Are you part of an IT department or test team interested in implementing test automation for JD Edwards EnterpriseOne? Is senior management reluctant to approve spend without a detailed, costed proposal? If the answer to either of these questions is yes, then this blog is for you!

Knowing the advantages of a solution and being able to translate them into a compelling business case are two different things. Decision makers are going to expect a cost/benefit analysis at the very least; which may form a part of a formal review process.

When it comes to building a business case, we’ve identified six key components:

  • Executive Summary
  • Describe the business problem and need
  • Outline the objectives for the new test automation software
  • Assess the potential risks
  • Define the implementation approach for on-boarding the new software
  • Outline the Commercial Plan & ROI

Executive Summary

For time-sensitive execs, this is your first, best chance to convince them to read on. It’s a bit like the covering letter on your CV. If you can’t pitch the idea in a concise, compelling way you may lose your audience early on.

Avoid too many words at this stage. Keep it short and simple and avoid technical language – especially if non-technical stakeholders are involved. State the business challenge that needs to be overcome, what benefits you expect to achieve and why your chosen solution is the best one for the job.

Include a summary statement of the costs and the projected ROI to the business over a 3-5 year period, but keep it short. Remember; although we’re including this section at the beginning, it should be the last thing you write.

The Business Need

Your needs analysis is an important part of the business case. If the problem that needs to be addressed is not easily identifiable, and quantifiable in terms of its impact on the business, you run the risk of hitting the “I don’t see the problem” barrier.

Break your analysis down into two simple sections. First, identify the problem. Second, outline the benefits to be gained from fixing the problem.

In terms of the problem, clearly define what it is, why it exists, who is affected (and to what extent) and what happens if it isn’t addressed. Remember to include specific examples to support your assessment; such as:

“Our analysts spend an average of xx hours/days per month on repetitive manual testing; 60% of that time could be saved if test automation were introduced.”

When you are stating the benefits to be gained, try and be as specific as possible. The ability for your analysts to “deliver more for less” via process automation has implications for staff costs, productivity, efficiency, risk management, protection of IP and the elimination of knowledge silos.

Setting Objectives

State clearly what the implementation of the test automation solution should achieve for the company. Whilst some objectives may be difficult to accurately quantify at the outset, others should be Specific, Measurable, Achievable, Realistic and Timely (SMART). This hard data will verify the value of the software and will help to justify the investment, in business terms, to the senior management.

For example: “Improve staff morale by automating repetitive tests” or “accelerate the time to deliver change events” may not be as compelling as: Automate 70% of regression tests within the purchase module by 30th October, or reduce time spent annually with systems auditors by 38%.

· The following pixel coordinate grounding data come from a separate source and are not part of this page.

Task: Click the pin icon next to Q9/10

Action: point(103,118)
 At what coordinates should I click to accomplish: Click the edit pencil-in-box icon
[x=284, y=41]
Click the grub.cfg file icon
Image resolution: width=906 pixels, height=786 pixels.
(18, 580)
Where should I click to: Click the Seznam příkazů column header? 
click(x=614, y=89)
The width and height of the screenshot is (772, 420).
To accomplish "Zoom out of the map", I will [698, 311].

Where possible, add detail to elaborate on a given objective and the rationale behind it. For example:

“Currently, our full regression test for one module takes two weeks to run. Automating JD Edwards regression testing would take one day to run and two days to analyse the results. This would reduce our regression testing resources by seven days (70%). As full regression testing of this module is required five times a year, this equates to 35 days of testing saved per year on just this one module. Extrapolating this out to multiple modules will provide the company with savings of over 200 testing days per year.”

Risk Assessment

Your business case cannot just focus on the positives. Any IT investment project involves a degree of risk, so your assessment should include due diligence. Common types of risk to consider include:

Operational: This group includes two main risks; user adoption and reliability. Both can be mitigated by implementing a reliable solution that is user-friendly and easy to navigate. Also, do not forget to include in your business case a note about staff training necessary for faster user adoption.

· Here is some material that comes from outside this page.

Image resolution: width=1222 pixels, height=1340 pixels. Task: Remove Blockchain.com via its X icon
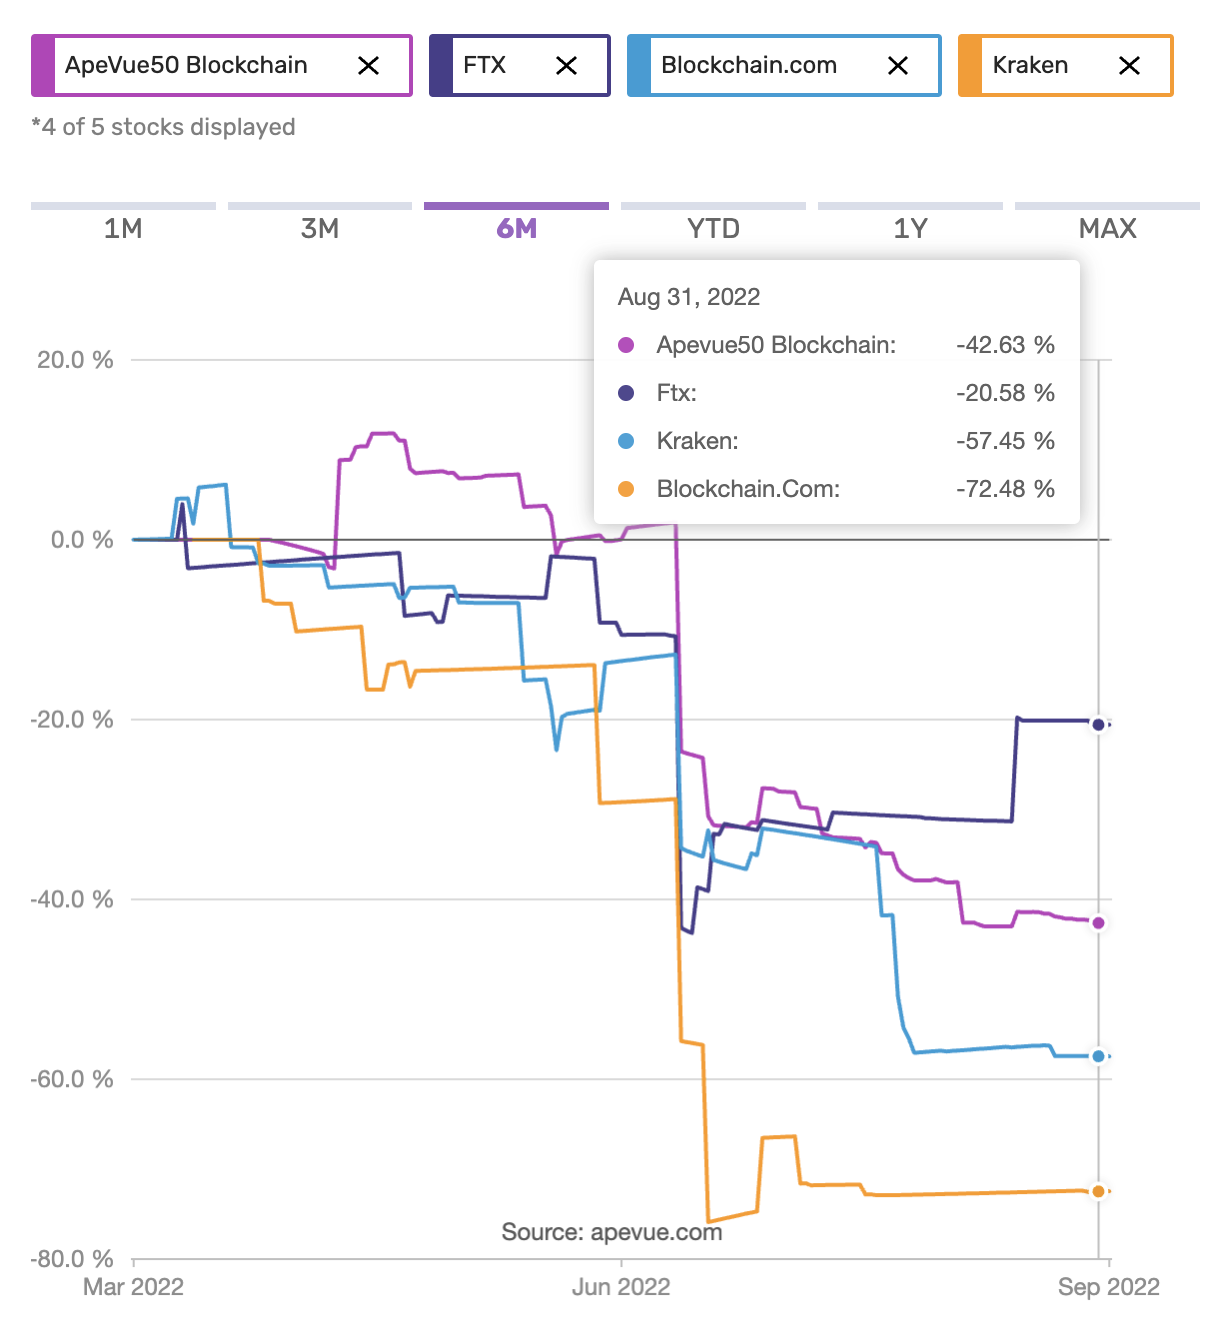click(898, 66)
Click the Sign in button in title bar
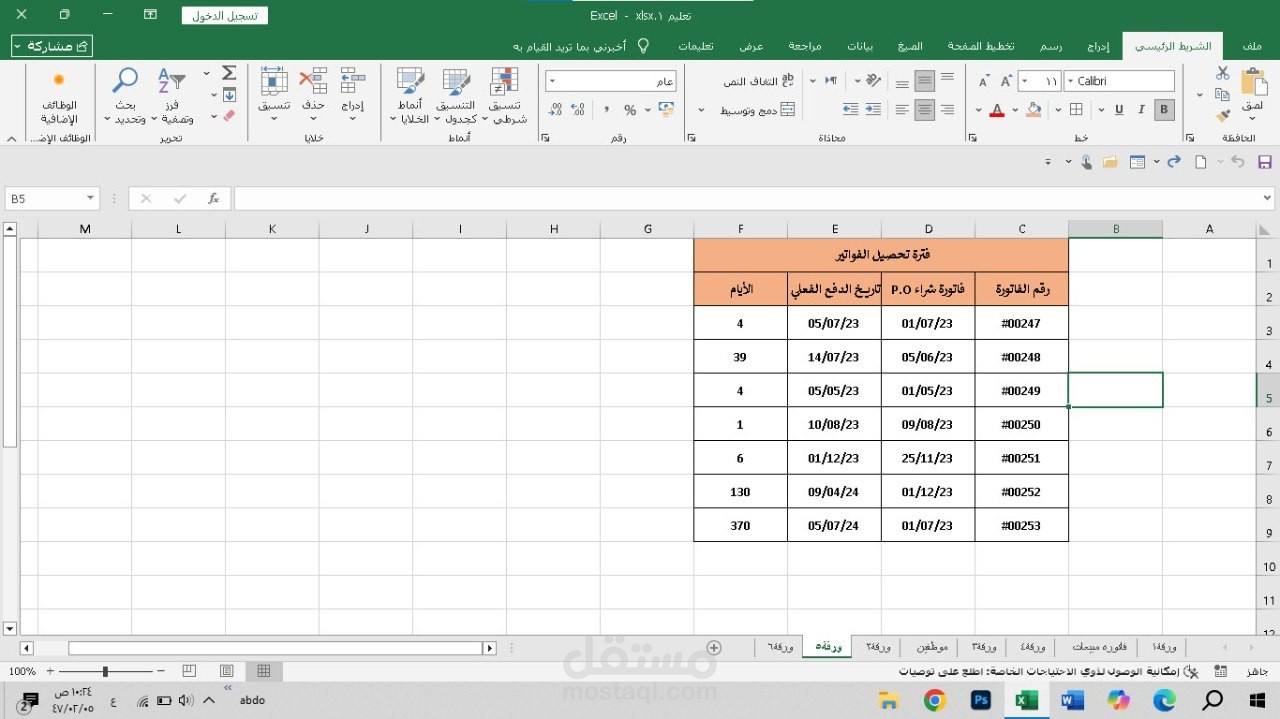 (224, 15)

Technological: A general set of IT risks and warnings include concerns over support, functionality, compatibility and compliance. You can mitigate these risks with a system that is fully featured, configurable and adaptable to changing business demands.

Financial: As the cost of a solution increases, so does the risk. Consider set-up and maintenance costs, along with any add-ons, mods or extensions that might be required. Financial risk can be mitigated by choosing a solution that is available on a SaaS basis, eliminating the up-front capital expenditure.

Implementation Plan

Your business case should assume you secure the project and include a detailed implementation plan. The presence of a critical path and resource allocation will help provide assurances that the project has been thoroughly thought through.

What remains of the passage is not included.